Jeng K S, Sheen I S, Yang F S, Cheng S J, Ohta I
Department of Surgery, Mackay Memorial Hospital, Taipei, Taiwan, Republic of China.
Am J Gastroenterol. 1999 Dec;94(12):3507-12. doi: 10.1111/j.1572-0241.1999.01615.x.
We aimed to study the effect of the metallic modified Gianturco-Rosch Z-stent in the management of refractory intrahepatic long-segment biliary strictures with hepatolithiasis.
Six symptomatic patients with hepatolithiasis and coexisting intrahepatic long-segment biliary strictures, who failed to respond to the silastic external-internal biliary stenting, were selected.

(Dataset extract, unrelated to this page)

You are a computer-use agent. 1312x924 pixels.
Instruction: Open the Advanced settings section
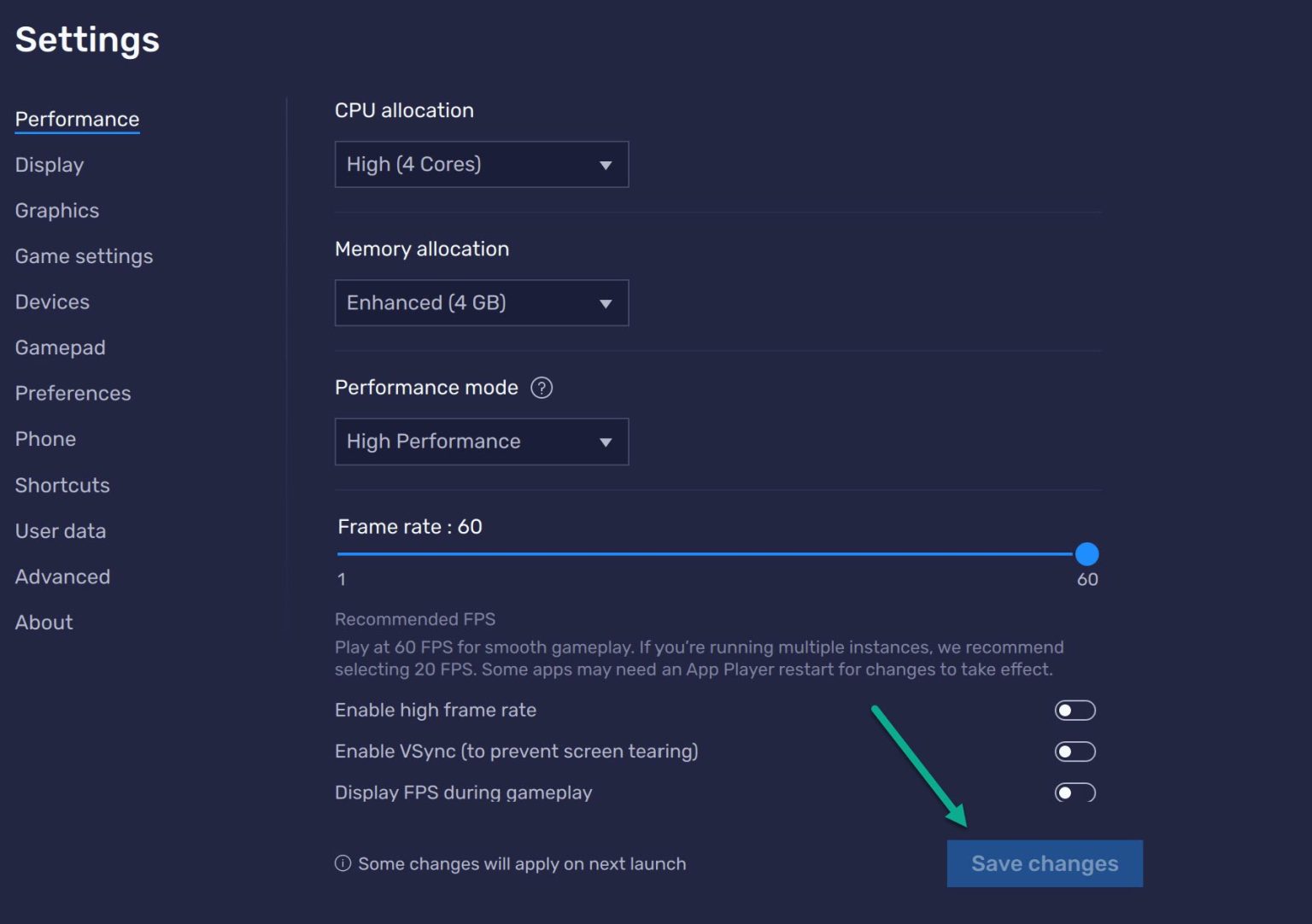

The metallic modified Gianturco-Rosch Z-stent was placed via percutaneous transhepatic cholangiography at the strictured site. Patients were followed regularly to evaluate for recurrence of cholangitis, stones, or strictures.
No complications were observed during the procedures. No recurrent strictures or formed calculi were found in these six patients during follow-up periods of 29 to 64 months. However, cholangitis and intrahepatic biliary muddy sludge occurred at 7 and 30 months in two patients after the placement of the metallic Z-stent. Percutaneous transhepatic cholangioscopy was used to clear sludge completely.
Our experience suggests that the metallic stent is a well-tolerated and promising alternative in the management of refractory intrahepatic long-segment biliary strictures with hepatolithiasis. Though biliary sludge may develop, it can be detected and cleared early. Repeated surgery can thus be avoided.